- Rockchapel Location in Ireland
- Coordinates: 52°17′21″N 09°08′37″W﻿ / ﻿52.28917°N 9.14361°W
- Country: Ireland
- Province: Munster
- County: County Cork
- Time zone: UTC+0 (WET)
- • Summer (DST): UTC+1 (IST (WEST))
- Irish Grid Reference: R219159

= Rockchapel =

Village in County Cork, Ireland

Rockchapel is a village in north County Cork in Ireland. It is located near the border of counties Cork, Kerry and Limerick. Rockchapel is within the Dáil constituency of Cork North-West.

Much of the land close to the village is planted with coniferous trees, mainly of lodgepole pine and Sitka spruce. This was largely facilitated by financial funding from the national forestry company Coillte through its grant support scheme. The local GAA club is Rockchapel GAA which fields Gaelic football teams in Duhallow division competitions.

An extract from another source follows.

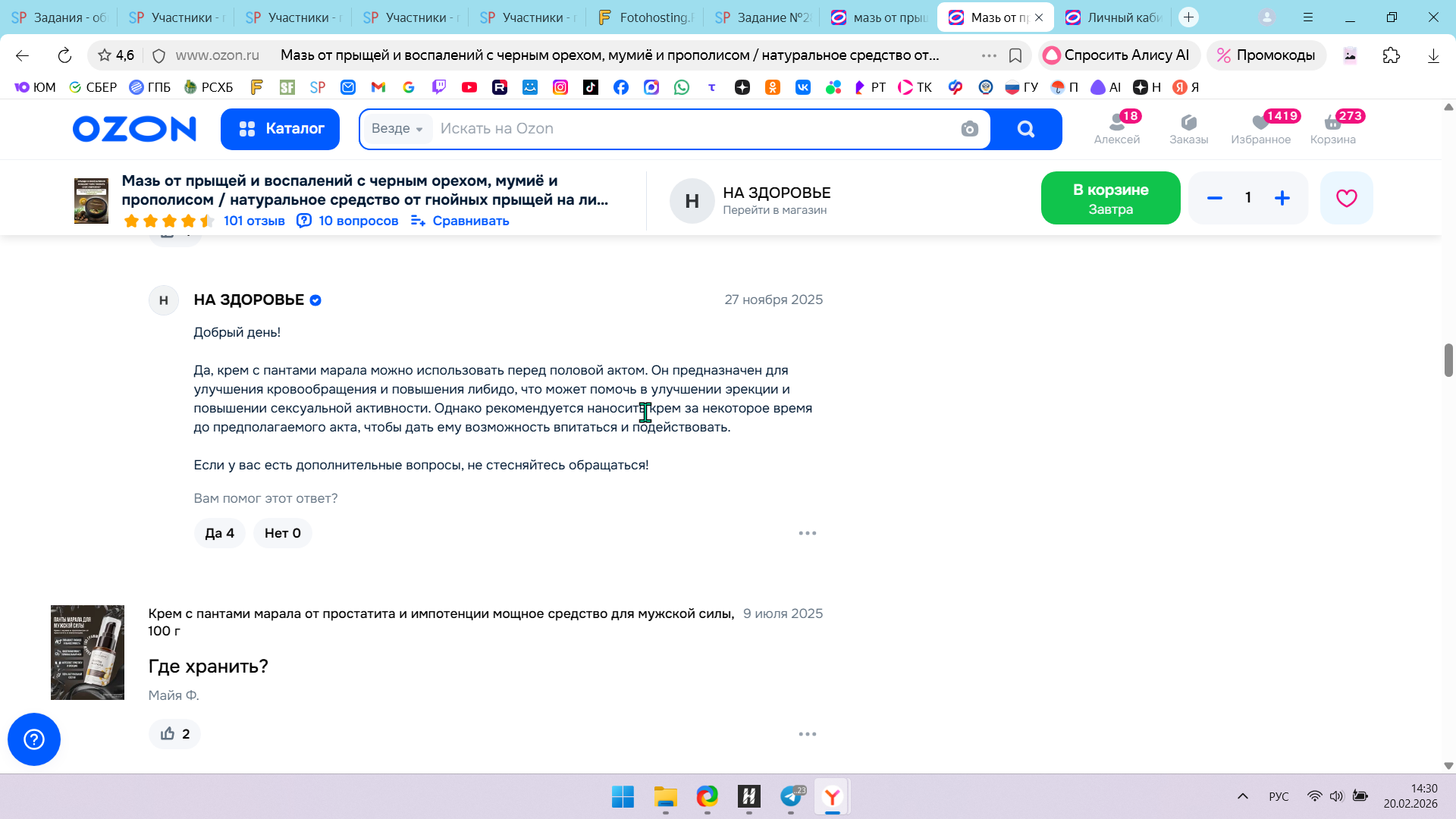Click the browser bookmark icon in address bar

[x=1015, y=55]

The local church is dedicated to Saint Peter and was built c. 1830. Rockchapel forms half a parish in the Roman Catholic Diocese of Cloyne, the other half of the parish being Meelin.

The village got its name from the penal times when Catholic religious services were banned. Mass was said on a rock in a remote area.

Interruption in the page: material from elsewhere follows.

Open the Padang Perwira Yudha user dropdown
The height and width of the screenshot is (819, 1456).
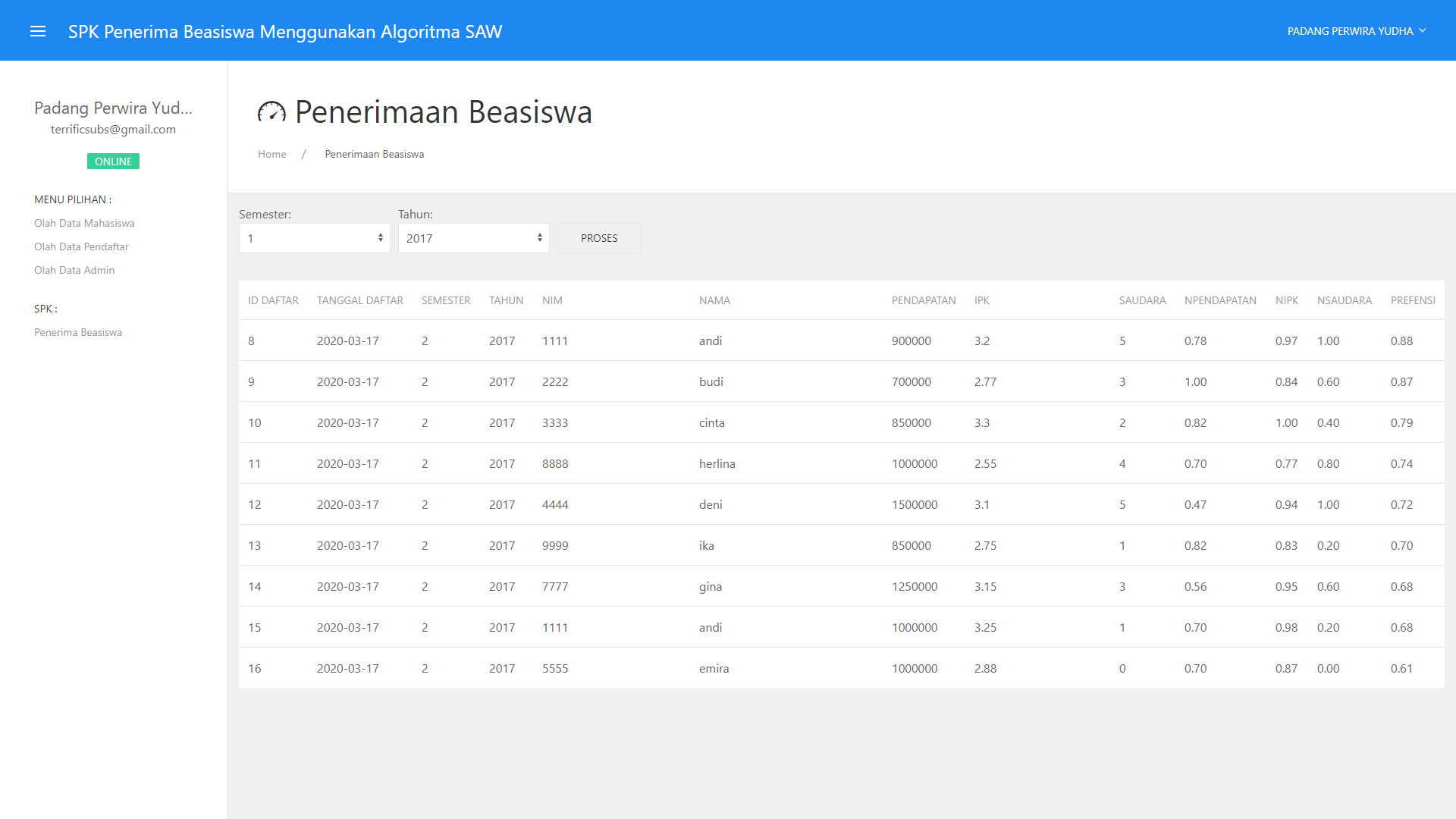coord(1356,31)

Rockchapel has two pubs, one shop, a community centre, a church, a funeral home and a graveyard. As of 2018, the local national (primary) school had 41 pupils enrolled.

The headwaters of the River Feale rise approximately 4.3 km northeast of the village between the townlands of Rockhill West, Rockhill East and Tooreenmacauliffe on the southwestern slopes of Mullaghareirk mountain.